» **Short exercise**
Please rewrite the items from the start through the line containing "Action: (985, 285)", including both ends, with the requests kept as they are and every click coordinate in the answers scaled by 2.25 and rounded to the nearest whole number, halves rounded up.

▼▼▼

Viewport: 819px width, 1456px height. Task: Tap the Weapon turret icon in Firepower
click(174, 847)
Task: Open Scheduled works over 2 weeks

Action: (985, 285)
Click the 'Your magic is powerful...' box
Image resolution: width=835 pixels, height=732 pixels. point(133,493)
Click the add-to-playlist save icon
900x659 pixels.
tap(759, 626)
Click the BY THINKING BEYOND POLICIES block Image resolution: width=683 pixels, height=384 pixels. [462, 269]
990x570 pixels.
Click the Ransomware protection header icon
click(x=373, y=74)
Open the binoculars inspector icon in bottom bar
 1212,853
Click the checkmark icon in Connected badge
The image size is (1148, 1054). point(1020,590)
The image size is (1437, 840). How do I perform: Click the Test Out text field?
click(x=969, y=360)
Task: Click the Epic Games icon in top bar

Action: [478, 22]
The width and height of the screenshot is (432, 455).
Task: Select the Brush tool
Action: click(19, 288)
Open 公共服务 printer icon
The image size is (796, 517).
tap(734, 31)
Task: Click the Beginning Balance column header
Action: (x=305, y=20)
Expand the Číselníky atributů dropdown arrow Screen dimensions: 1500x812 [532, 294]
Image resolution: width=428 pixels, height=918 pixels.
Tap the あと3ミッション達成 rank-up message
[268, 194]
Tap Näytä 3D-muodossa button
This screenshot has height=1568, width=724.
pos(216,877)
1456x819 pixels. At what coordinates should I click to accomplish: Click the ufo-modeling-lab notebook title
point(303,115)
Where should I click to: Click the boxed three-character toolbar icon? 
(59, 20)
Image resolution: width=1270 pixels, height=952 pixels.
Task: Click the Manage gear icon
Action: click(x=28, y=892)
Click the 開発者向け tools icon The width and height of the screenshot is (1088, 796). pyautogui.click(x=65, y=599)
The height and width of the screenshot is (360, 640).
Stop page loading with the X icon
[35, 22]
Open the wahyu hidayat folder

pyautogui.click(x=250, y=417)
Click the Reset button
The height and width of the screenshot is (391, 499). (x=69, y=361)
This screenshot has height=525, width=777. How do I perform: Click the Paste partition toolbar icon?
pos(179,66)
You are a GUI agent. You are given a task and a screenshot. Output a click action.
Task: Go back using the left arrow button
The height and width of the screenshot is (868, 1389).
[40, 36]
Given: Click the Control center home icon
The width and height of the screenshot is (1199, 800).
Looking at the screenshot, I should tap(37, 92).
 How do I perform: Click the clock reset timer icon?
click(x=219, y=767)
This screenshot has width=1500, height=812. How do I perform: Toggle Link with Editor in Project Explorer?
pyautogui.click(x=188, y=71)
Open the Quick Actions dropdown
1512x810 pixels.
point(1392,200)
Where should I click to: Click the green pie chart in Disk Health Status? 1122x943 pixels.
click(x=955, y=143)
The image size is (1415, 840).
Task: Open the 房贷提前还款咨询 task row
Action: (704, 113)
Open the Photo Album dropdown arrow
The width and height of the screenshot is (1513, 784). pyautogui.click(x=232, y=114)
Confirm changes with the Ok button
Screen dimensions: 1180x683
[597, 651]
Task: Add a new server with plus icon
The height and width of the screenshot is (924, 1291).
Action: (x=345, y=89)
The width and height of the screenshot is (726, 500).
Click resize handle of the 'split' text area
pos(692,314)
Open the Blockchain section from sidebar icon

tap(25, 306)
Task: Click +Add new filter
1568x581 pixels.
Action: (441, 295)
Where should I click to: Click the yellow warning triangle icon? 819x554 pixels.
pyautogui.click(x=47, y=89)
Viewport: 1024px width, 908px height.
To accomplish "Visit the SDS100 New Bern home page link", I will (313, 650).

▲▲▲

» **Final result**
Viewport: 819px width, 1456px height. Task: Tap the Weapon turret icon in Firepower
click(392, 1906)
Task: Open Scheduled works over 2 weeks

Action: (2216, 641)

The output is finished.